Issue Date: April 30, 2012
Coating For Cotton Repels Oil And Water
Cotton clothes marred with wet patches and stubborn oily stains could soon be a thing of the past, thanks to a coating that makes oily and aqueous liquids bead up and roll away rather than penetrate the fabric (Langmuir, DOI: 10.1021/la300634v). The superamphiphobic cotton was developed by Guojun Liu and Dean Xiong of Queen’s University, in Ontario, along with E. J. Scott Duncan of Defence R&D Canada, in Alberta. It’s made of a diblock copolymer, PIPSMA-b-PFOEMA, which is short for poly[3-(triisopropyloxysilyl)propyl methacrylate]-block-poly[2-(perfluorooctyl)ethyl methacrylate]. The PIPSMA portion condenses with the hydroxyl groups on the cotton surface, covalently grafting and cross-linking the polymer around the cotton fibers. The fluorinated PFOEMA part of the polymer gives the cotton fibers the ability to repel both oil and water.
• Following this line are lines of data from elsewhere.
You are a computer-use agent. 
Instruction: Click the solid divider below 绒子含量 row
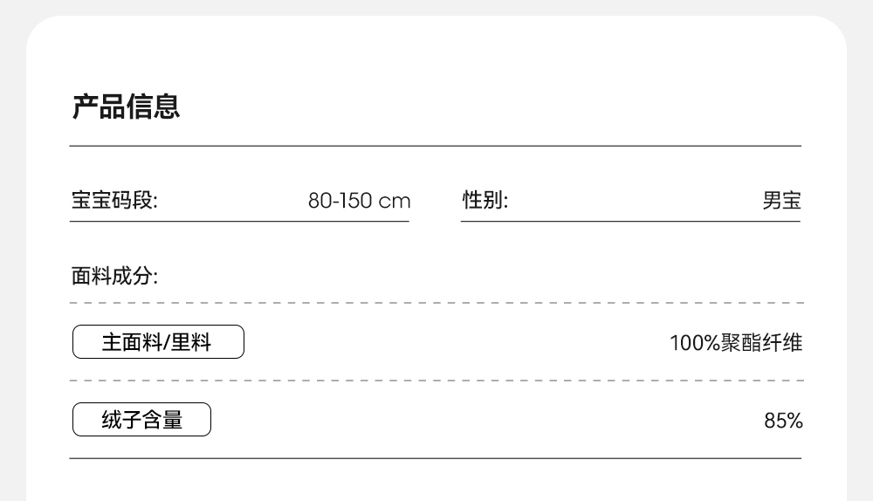[x=435, y=458]
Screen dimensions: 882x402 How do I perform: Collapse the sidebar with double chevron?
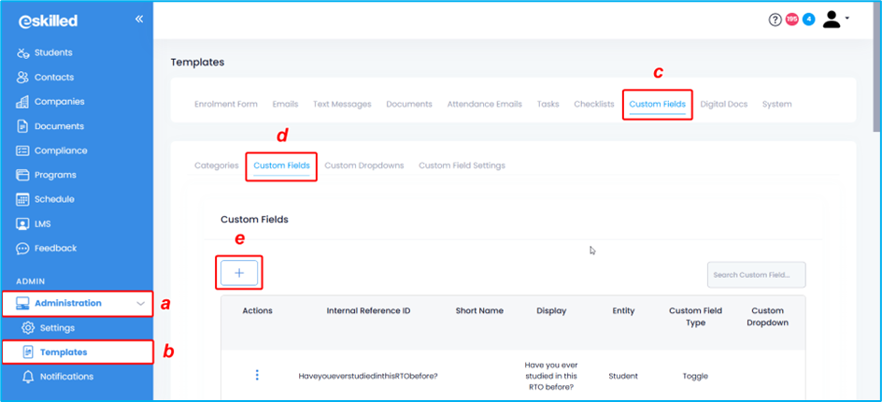click(139, 19)
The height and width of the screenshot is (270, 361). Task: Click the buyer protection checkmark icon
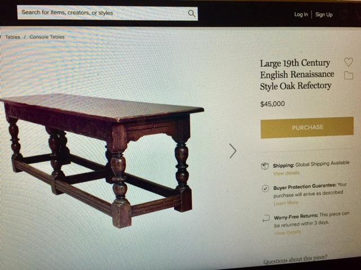[x=265, y=188]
Droplets of pump oil, for example, remained in beads on the surface of the coated cotton for months without being absorbed or drawn into the interfiber spaces. When immersed in water, the coated fabric draws a layer of air around itself, which can also stay put for months. Liu tells C&EN that the mechanical properties and breathability of the coated cotton were barely changed from the uncoated fabric, and the coating is extremely stable to laundering.